What the exercise asks —
The following data has a line with "Instruction: Click the" and a line with "Open the apps". Write out exactly those lines and all the lines between them.

----- Dataset excerpts -----

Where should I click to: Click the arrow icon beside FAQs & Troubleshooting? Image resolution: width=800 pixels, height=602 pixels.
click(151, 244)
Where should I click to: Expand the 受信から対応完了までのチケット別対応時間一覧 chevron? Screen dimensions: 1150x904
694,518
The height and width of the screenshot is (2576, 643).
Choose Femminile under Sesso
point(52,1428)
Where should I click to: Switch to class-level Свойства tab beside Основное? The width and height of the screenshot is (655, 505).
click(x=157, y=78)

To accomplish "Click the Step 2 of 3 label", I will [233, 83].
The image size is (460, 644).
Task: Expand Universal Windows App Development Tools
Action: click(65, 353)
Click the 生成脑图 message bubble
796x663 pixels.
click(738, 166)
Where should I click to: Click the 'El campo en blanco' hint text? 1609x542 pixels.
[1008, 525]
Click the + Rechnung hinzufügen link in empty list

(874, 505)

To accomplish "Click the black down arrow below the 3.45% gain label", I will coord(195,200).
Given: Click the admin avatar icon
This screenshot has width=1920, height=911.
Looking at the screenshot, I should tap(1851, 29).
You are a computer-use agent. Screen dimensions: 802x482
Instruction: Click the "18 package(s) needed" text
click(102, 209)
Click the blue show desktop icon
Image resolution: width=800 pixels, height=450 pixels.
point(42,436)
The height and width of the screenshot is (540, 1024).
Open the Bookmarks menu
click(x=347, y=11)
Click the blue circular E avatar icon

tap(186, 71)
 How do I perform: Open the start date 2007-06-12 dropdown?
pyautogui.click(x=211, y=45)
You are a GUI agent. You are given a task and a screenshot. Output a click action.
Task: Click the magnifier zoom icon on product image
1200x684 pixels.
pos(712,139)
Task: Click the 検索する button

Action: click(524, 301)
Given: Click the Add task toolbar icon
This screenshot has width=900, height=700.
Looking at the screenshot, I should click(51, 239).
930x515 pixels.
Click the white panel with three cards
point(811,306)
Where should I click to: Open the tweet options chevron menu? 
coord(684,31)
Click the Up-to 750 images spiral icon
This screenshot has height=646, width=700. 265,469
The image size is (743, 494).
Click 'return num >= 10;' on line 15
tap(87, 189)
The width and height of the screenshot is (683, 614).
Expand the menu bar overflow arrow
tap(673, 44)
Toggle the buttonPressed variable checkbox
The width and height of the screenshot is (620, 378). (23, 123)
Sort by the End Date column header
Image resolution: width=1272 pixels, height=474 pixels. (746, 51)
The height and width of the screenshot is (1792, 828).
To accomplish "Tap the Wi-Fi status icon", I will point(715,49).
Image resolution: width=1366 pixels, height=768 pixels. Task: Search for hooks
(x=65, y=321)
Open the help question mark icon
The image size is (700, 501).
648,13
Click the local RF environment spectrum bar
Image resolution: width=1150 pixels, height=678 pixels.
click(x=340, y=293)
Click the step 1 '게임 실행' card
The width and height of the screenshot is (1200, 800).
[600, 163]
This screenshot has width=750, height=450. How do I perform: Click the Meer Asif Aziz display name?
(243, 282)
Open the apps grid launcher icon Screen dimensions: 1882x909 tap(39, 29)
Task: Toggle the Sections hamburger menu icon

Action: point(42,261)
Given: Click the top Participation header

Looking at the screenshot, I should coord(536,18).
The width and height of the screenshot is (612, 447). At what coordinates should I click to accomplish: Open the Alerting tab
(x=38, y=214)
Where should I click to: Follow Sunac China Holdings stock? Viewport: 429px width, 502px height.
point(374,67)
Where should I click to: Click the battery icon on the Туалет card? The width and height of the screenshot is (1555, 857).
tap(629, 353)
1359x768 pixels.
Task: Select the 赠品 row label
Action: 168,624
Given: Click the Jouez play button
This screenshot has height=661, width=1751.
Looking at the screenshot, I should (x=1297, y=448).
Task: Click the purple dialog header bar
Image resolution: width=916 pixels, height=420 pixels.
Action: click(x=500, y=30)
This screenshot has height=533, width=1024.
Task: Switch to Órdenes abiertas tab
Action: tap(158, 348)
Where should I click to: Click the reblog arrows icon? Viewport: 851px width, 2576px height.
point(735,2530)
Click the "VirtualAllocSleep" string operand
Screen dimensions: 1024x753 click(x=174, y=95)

-----

Reply —
Instruction: Click the "18 package(s) needed" text
click(102, 209)
Click the blue show desktop icon
Image resolution: width=800 pixels, height=450 pixels.
point(42,436)
The height and width of the screenshot is (540, 1024).
Open the Bookmarks menu
click(x=347, y=11)
Click the blue circular E avatar icon

tap(186, 71)
 How do I perform: Open the start date 2007-06-12 dropdown?
pyautogui.click(x=211, y=45)
You are a GUI agent. You are given a task and a screenshot. Output a click action.
Task: Click the magnifier zoom icon on product image
1200x684 pixels.
pos(712,139)
Task: Click the 検索する button

Action: click(524, 301)
Given: Click the Add task toolbar icon
This screenshot has width=900, height=700.
Looking at the screenshot, I should click(51, 239).
930x515 pixels.
Click the white panel with three cards
point(811,306)
Where should I click to: Open the tweet options chevron menu? 
coord(684,31)
Click the Up-to 750 images spiral icon
This screenshot has height=646, width=700. 265,469
The image size is (743, 494).
Click 'return num >= 10;' on line 15
tap(87, 189)
The width and height of the screenshot is (683, 614).
Expand the menu bar overflow arrow
tap(673, 44)
Toggle the buttonPressed variable checkbox
The width and height of the screenshot is (620, 378). (23, 123)
Sort by the End Date column header
Image resolution: width=1272 pixels, height=474 pixels. (746, 51)
The height and width of the screenshot is (1792, 828).
To accomplish "Tap the Wi-Fi status icon", I will point(715,49).
Image resolution: width=1366 pixels, height=768 pixels. Task: Search for hooks
(x=65, y=321)
Open the help question mark icon
The image size is (700, 501).
648,13
Click the local RF environment spectrum bar
Image resolution: width=1150 pixels, height=678 pixels.
click(x=340, y=293)
Click the step 1 '게임 실행' card
The width and height of the screenshot is (1200, 800).
[600, 163]
This screenshot has width=750, height=450. How do I perform: Click the Meer Asif Aziz display name?
(243, 282)
Open the apps grid launcher icon Screen dimensions: 1882x909 tap(39, 29)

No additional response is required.